(Collected data entries)
<<<<

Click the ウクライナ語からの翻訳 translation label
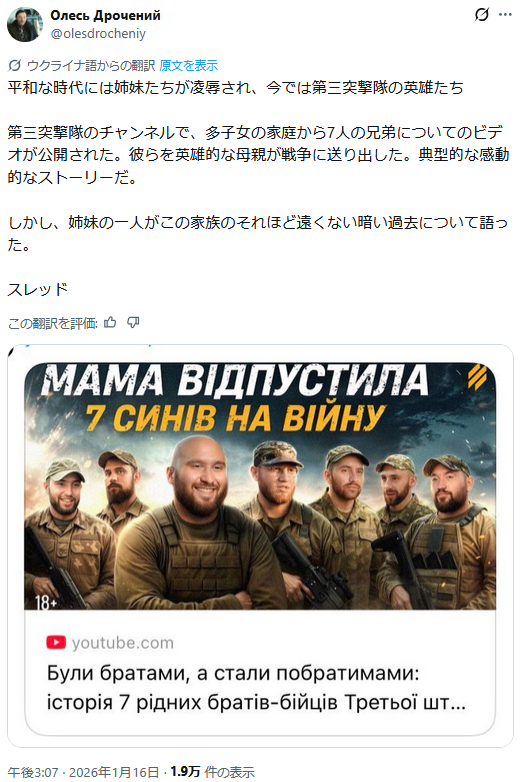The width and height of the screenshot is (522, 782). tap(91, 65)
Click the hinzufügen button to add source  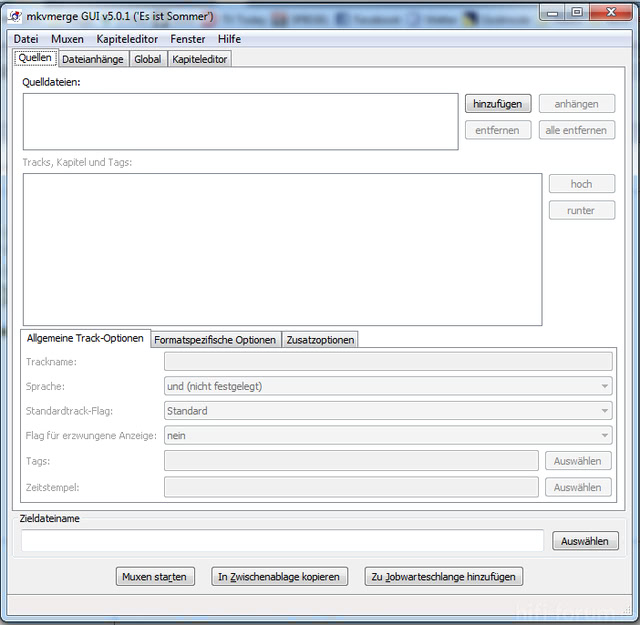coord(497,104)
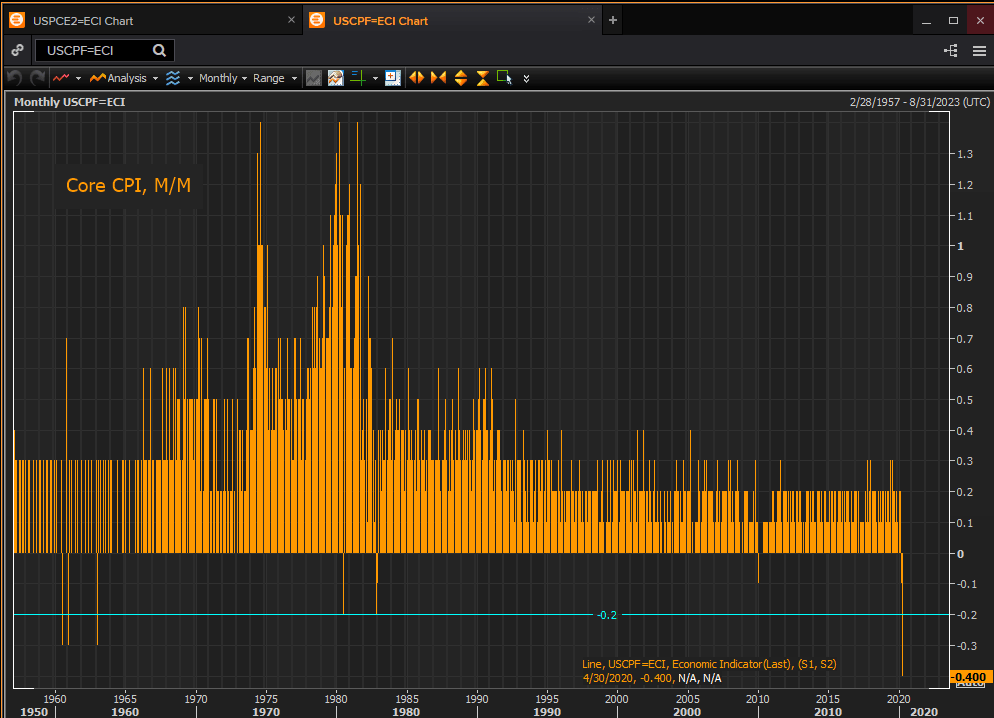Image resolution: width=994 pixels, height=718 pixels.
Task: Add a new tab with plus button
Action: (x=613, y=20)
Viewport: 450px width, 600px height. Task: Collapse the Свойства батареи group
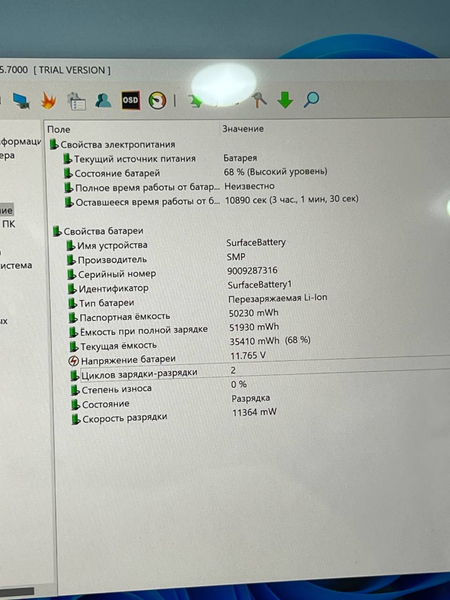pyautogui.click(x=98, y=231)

>>>>

Give back, word for word, the lines from the one with "Viewport: 450px width, 600px" to the end of the records above, and no pictures.

Viewport: 450px width, 600px height. Task: Collapse the Свойства батареи group
pyautogui.click(x=98, y=231)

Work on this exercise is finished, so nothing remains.